Au lycée, on m’a toujours orientée vers des classes préparatoires ou des grandes écoles situées en France hexagonale, comme si on nous préparait depuis toujours à quitter les Antilles après le BAC. Pourtant, non seulement ce n’est pas une fatalité puisqu’il existe des parcours d’excellence en local, mais en plus il est essentiel pour le développement de nos îles que les jeunes diplômés y restent et y apportent leurs idées et leurs compétences.
Quelles seraient tes recommandations suite à ton expérience ?

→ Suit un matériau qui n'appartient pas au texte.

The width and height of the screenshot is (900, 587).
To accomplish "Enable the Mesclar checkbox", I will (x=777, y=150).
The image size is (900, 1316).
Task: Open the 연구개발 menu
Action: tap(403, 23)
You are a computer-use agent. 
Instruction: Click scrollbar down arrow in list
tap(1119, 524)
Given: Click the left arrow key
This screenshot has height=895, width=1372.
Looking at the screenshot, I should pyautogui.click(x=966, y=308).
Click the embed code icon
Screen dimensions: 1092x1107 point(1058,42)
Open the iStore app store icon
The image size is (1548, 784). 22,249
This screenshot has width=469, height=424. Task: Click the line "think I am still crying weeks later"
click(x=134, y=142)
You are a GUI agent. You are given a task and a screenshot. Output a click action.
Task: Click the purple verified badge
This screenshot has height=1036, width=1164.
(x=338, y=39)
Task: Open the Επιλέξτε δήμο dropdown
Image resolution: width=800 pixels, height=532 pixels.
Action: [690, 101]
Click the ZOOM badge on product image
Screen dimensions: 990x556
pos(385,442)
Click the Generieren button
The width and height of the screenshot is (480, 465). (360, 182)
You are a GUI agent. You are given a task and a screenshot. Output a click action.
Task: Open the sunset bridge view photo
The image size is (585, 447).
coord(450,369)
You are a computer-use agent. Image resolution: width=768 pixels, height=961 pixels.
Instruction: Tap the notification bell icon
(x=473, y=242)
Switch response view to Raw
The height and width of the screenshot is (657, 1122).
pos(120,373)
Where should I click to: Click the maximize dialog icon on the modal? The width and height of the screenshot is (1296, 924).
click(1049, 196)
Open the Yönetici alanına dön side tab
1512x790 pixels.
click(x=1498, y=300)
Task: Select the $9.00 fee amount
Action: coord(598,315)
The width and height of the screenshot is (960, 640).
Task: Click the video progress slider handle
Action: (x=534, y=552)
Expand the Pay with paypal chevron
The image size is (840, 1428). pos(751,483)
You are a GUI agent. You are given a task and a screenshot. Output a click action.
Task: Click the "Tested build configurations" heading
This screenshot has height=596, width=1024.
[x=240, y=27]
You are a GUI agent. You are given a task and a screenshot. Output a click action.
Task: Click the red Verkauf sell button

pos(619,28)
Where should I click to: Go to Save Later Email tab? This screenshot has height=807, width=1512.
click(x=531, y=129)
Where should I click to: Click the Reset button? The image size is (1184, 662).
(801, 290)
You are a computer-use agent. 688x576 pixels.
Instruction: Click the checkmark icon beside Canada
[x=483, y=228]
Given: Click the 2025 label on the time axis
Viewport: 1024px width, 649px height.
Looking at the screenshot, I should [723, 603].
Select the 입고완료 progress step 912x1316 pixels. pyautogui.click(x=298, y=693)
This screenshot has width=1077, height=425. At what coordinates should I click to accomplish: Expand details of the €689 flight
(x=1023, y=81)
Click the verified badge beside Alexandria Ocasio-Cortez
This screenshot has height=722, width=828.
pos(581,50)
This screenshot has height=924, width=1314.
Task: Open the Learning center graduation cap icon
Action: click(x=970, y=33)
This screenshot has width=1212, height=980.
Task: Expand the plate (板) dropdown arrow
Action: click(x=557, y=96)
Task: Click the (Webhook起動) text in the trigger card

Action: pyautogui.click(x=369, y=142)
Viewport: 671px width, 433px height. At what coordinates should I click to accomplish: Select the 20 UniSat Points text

Ne vous fiez pas aux idées reçues !Mon lycée était classé Zone d'Éducation Prioritaire et dénigré au niveau national. Pourtant, en 2010, ma classe a eu 100% de réussite au BAC. Beaucoup de mes anciens camarades sont devenues les personnes les plus brillantes que je connaisse aujourd’hui : certains ont des doctorats, sont ingénieurs spécialisés, finissent leurs études de médecine, ou travaillent à la Commission européenne.
Avoir été formée dans la Caraïbe ne signifie pas que nous sommes moins bons que les autres, bien au contraire.
A nous de le prouver pour renverser définitivement ces clichés.